Hartig et al. 2024 — Stereocilia elongation proteins are long-lived in adult hair cells

Citation: Elli I Hartig, Matthew Day, Amandine Jarysta, Basile Tarchini. “Proteins required for stereocilia elongation during mammalian hair cell development ensure precise and steady heights during adult life.” PNAS 121:e2405455121, 2024. PMID 39320919. DOI 10.1073/pnas.2405455121.

Attribution note: This paper is occasionally misattributed as “Mauriac & Barr-Gillespie 2024” in early STRC audit notes. The correct attribution is Hartig et al. 2024; first author Elli I Hartig, senior author Basile Tarchini.

- _Instructions_:
[1] Answer these questions from the citation note, one line each:
(a) In which journal and year did the paper appear?
(b) Who is the senior author?
(c) What incorrect attribution do the early STRC audit notes sometimes give?
[2] Turn the paragraph of the citation note that begins "Citation: Elli I Hartig" into a short list that keeps its main facts.

- _Supplied information_:
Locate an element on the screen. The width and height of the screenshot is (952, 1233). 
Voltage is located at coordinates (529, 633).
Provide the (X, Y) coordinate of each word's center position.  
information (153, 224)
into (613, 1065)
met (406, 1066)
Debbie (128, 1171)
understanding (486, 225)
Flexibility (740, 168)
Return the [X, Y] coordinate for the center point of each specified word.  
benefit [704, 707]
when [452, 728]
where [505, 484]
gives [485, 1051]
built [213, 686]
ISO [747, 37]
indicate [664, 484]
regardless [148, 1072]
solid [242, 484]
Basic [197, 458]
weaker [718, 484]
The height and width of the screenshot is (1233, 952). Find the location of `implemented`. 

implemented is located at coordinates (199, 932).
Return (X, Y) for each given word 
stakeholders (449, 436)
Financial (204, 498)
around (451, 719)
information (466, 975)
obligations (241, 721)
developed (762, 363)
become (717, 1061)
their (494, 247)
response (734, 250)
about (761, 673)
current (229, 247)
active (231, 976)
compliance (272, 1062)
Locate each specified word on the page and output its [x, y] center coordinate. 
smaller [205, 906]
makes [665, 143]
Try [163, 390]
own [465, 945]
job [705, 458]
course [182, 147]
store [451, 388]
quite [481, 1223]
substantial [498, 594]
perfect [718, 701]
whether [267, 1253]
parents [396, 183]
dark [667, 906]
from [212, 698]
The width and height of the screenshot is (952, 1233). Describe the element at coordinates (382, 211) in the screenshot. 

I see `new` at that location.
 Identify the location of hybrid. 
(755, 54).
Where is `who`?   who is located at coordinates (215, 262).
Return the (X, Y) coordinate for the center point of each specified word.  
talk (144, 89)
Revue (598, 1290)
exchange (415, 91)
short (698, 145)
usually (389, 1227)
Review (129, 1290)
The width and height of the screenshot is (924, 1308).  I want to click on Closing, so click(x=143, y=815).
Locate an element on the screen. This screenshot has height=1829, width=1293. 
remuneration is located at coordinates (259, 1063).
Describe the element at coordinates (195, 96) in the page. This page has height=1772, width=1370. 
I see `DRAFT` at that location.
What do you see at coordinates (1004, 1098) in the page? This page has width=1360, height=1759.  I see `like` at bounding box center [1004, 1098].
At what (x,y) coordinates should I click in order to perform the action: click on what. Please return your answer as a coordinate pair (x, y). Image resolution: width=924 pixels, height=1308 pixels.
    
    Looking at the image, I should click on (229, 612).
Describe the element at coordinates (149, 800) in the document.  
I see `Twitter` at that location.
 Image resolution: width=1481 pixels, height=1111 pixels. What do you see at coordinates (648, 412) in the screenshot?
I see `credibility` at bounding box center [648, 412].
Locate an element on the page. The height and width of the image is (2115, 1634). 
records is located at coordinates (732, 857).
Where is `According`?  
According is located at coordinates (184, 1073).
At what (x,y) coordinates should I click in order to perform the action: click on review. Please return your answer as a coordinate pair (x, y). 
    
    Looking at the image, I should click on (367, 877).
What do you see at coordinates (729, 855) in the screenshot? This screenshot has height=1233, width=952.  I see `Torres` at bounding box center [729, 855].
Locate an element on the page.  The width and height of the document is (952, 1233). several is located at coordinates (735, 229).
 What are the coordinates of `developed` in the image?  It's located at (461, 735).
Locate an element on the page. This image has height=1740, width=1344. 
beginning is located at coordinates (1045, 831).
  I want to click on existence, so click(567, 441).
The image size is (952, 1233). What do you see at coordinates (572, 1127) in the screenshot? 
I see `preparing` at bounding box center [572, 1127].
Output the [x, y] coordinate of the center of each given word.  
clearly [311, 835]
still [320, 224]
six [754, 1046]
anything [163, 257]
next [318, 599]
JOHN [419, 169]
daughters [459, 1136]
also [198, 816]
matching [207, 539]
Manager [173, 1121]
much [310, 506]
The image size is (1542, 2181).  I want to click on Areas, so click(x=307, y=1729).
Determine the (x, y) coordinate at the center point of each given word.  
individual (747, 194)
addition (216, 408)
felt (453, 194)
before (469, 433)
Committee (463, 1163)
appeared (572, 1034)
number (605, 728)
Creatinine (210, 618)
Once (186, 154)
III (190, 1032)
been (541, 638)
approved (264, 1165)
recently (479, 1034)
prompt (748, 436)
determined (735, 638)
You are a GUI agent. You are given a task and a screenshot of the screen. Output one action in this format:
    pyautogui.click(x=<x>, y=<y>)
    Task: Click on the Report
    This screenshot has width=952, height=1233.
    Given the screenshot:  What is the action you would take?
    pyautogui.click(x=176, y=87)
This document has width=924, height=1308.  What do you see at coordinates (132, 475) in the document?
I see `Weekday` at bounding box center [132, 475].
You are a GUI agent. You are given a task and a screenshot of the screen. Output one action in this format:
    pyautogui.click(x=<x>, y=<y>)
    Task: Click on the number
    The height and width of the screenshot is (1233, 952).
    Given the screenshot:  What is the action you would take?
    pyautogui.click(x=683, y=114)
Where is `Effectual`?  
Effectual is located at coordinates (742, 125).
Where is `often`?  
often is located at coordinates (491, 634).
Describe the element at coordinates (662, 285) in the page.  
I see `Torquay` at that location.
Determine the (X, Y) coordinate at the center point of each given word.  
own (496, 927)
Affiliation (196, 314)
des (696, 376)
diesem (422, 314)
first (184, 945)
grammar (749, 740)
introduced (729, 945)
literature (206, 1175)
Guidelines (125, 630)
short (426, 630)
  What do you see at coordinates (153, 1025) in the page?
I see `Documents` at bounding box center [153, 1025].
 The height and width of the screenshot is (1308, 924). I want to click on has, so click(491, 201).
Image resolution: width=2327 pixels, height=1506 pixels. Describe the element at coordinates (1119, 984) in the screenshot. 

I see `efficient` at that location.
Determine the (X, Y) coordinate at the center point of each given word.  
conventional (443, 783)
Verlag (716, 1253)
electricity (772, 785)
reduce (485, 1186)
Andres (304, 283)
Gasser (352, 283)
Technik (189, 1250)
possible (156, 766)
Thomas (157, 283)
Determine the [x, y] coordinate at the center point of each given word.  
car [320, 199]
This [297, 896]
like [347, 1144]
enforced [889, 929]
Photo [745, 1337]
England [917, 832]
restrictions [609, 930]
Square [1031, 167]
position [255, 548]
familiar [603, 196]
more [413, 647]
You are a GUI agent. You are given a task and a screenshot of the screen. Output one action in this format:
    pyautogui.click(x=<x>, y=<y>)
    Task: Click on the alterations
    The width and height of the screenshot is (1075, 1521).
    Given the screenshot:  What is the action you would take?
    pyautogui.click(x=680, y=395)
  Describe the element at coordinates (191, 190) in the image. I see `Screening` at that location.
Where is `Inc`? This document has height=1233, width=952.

- _Solutions per task_:
[1]
(a) PNAS, 2024
(b) Basile Tarchini
(c) "Mauriac & Barr-Gillespie 2024"

[2]
- Authors: Elli I Hartig, Matthew Day, Amandine Jarysta, Basile Tarchini
- Title: "Proteins required for stereocilia elongation during mammalian hair cell development ensure precise and steady heights during adult life."
- Journal: PNAS 121:e2405455121, 2024
- PMID: 39320919
- DOI: 10.1073/pnas.2405455121